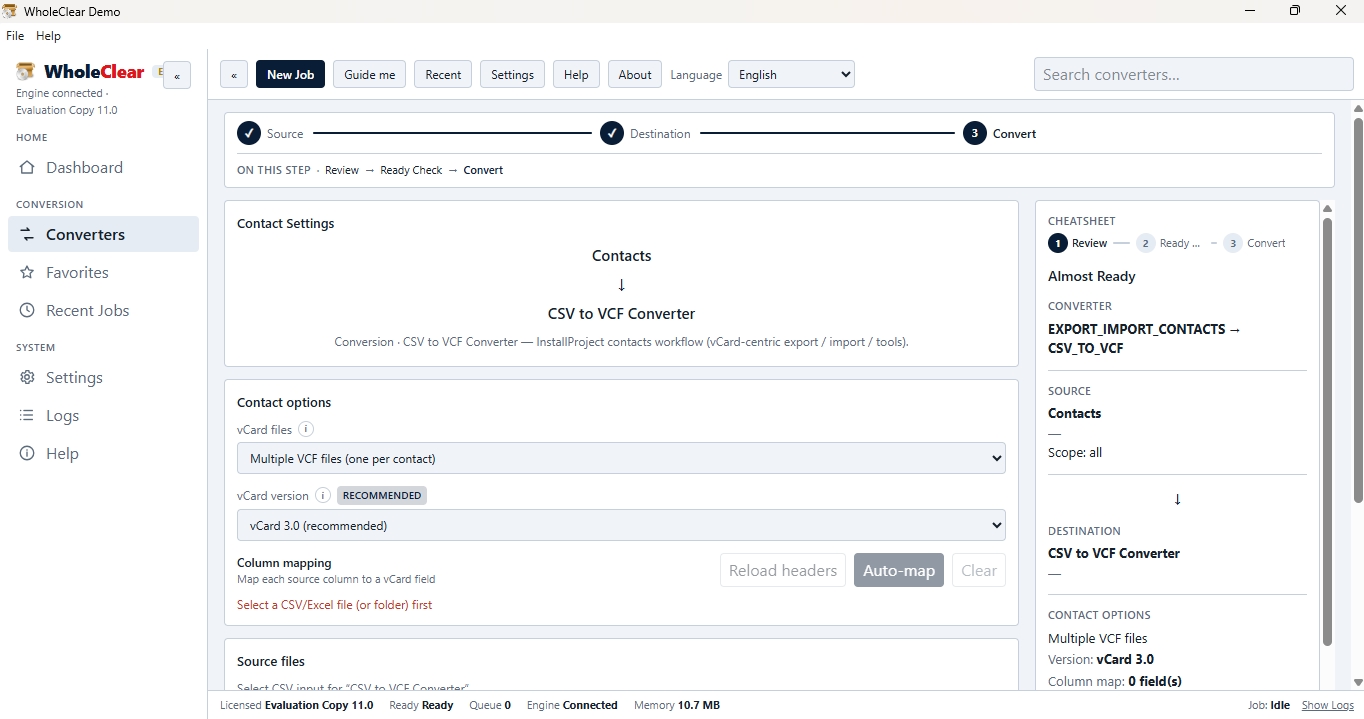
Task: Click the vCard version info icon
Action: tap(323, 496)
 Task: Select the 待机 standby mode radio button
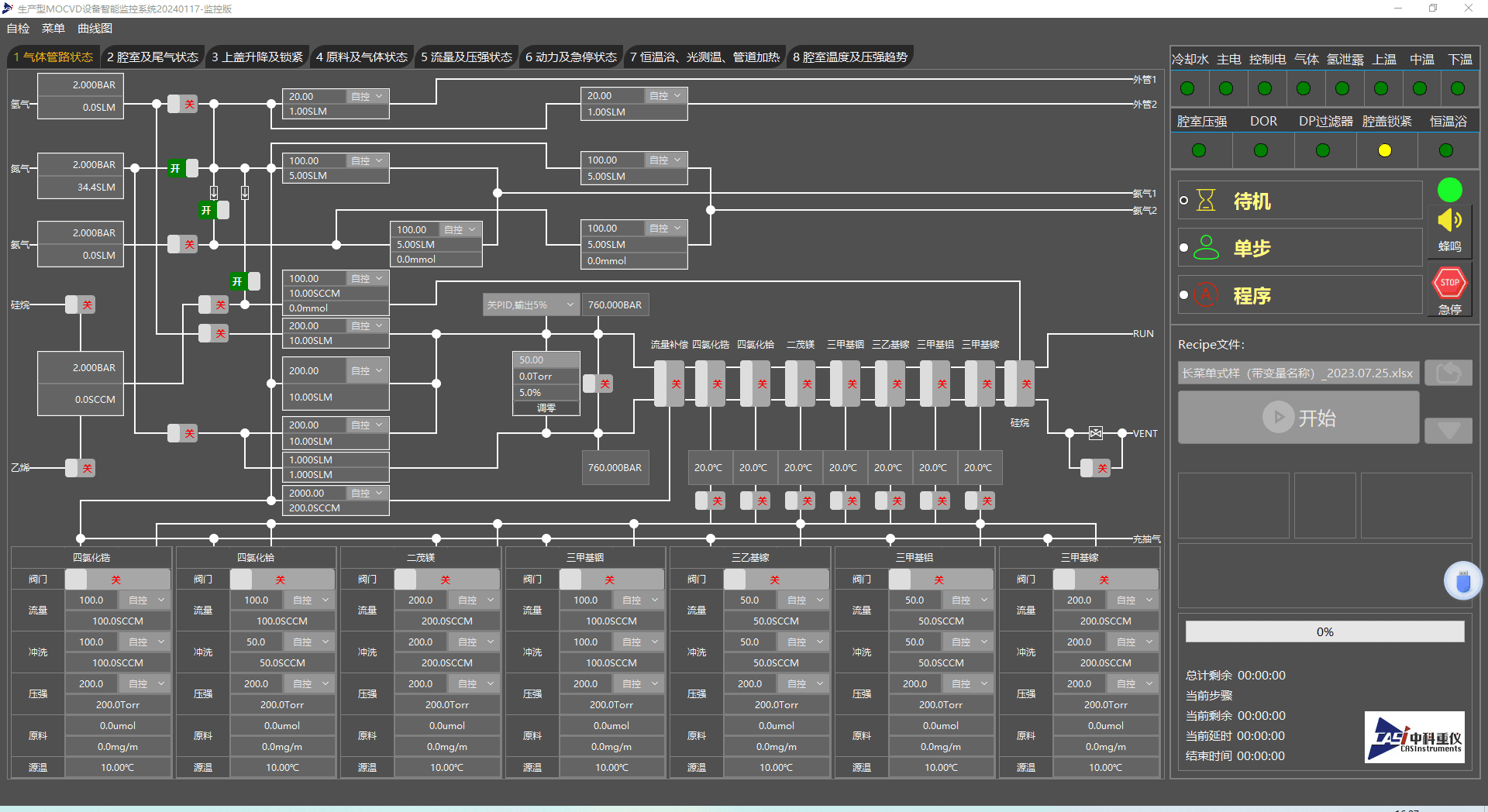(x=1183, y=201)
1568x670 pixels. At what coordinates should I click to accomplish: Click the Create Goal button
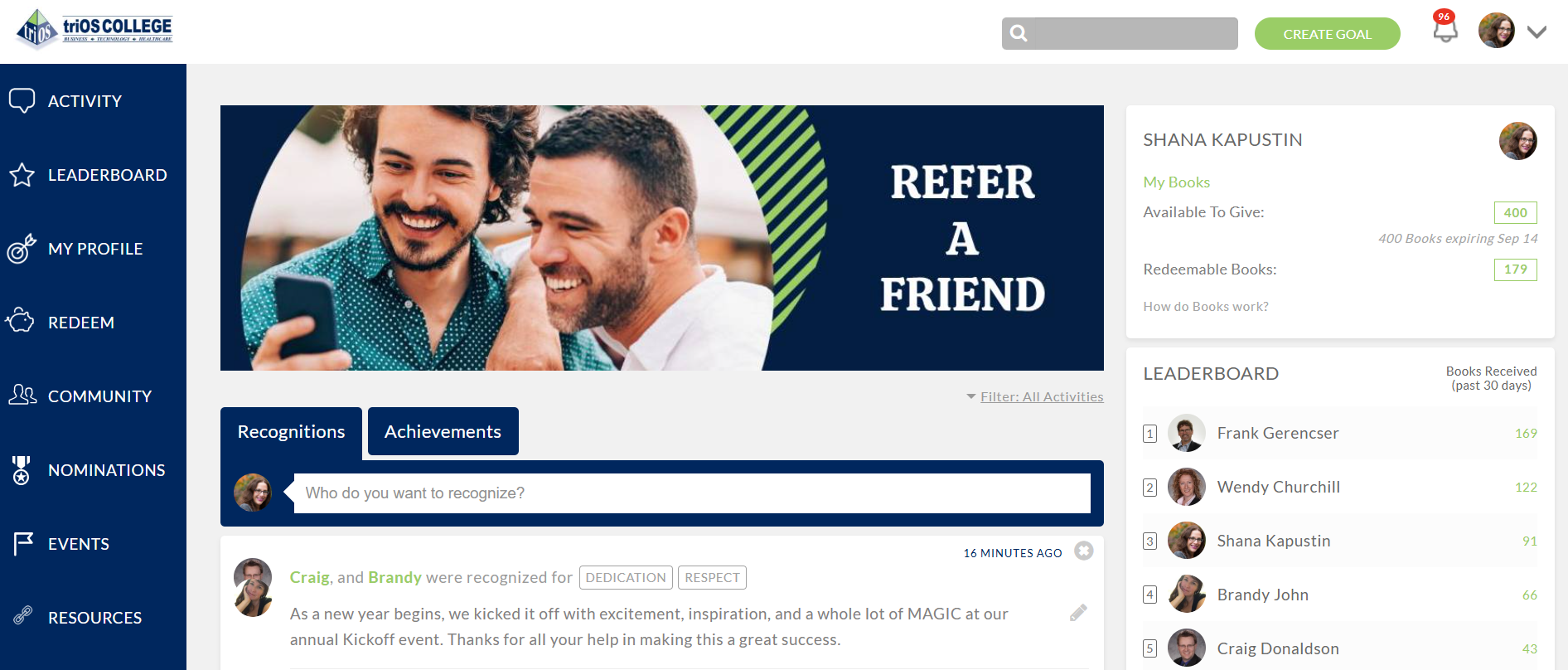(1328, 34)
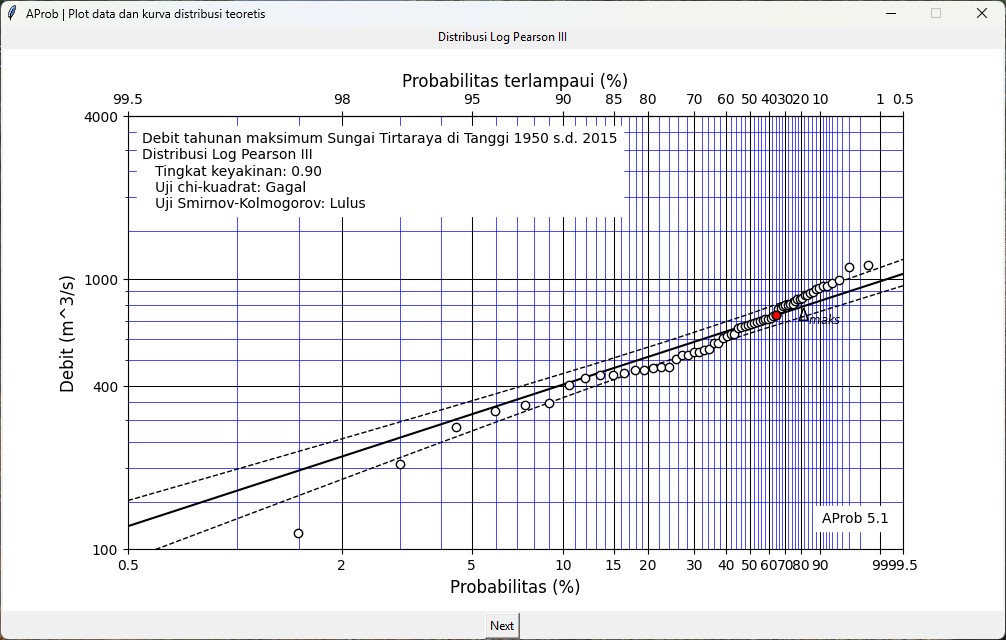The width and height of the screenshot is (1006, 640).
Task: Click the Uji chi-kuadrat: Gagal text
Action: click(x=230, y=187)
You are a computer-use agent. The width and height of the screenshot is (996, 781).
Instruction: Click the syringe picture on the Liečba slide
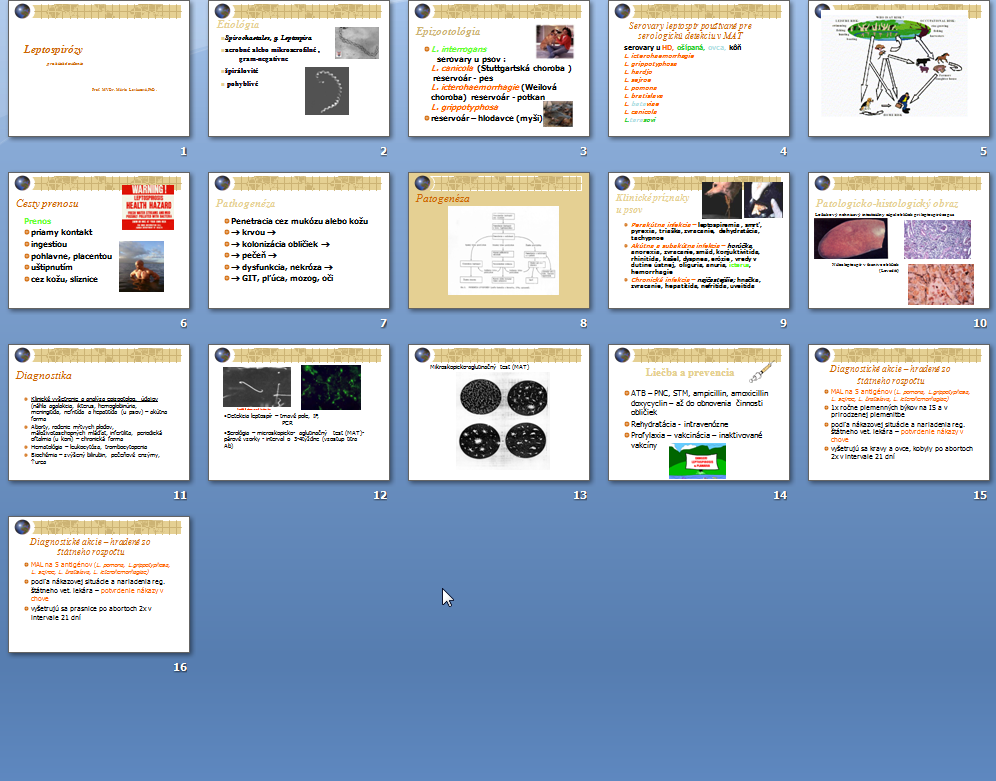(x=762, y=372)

EXERCISE INSTRUCTIONS = Give again exactly the lines from the one holding "Task: Select the" to the final line of the records, both ends included; any pictures stay out.

EXERCISE OUTPUT =
 Task: Select the 待机 standby mode radio button
(x=1183, y=201)
1568x670 pixels. At what coordinates should I click to accomplish: Click the Create Goal button
(1328, 34)
The width and height of the screenshot is (1006, 640).
Task: Click the Uji chi-kuadrat: Gagal text
Action: click(x=230, y=187)
You are a computer-use agent. The width and height of the screenshot is (996, 781).
Instruction: Click the syringe picture on the Liečba slide
(x=762, y=372)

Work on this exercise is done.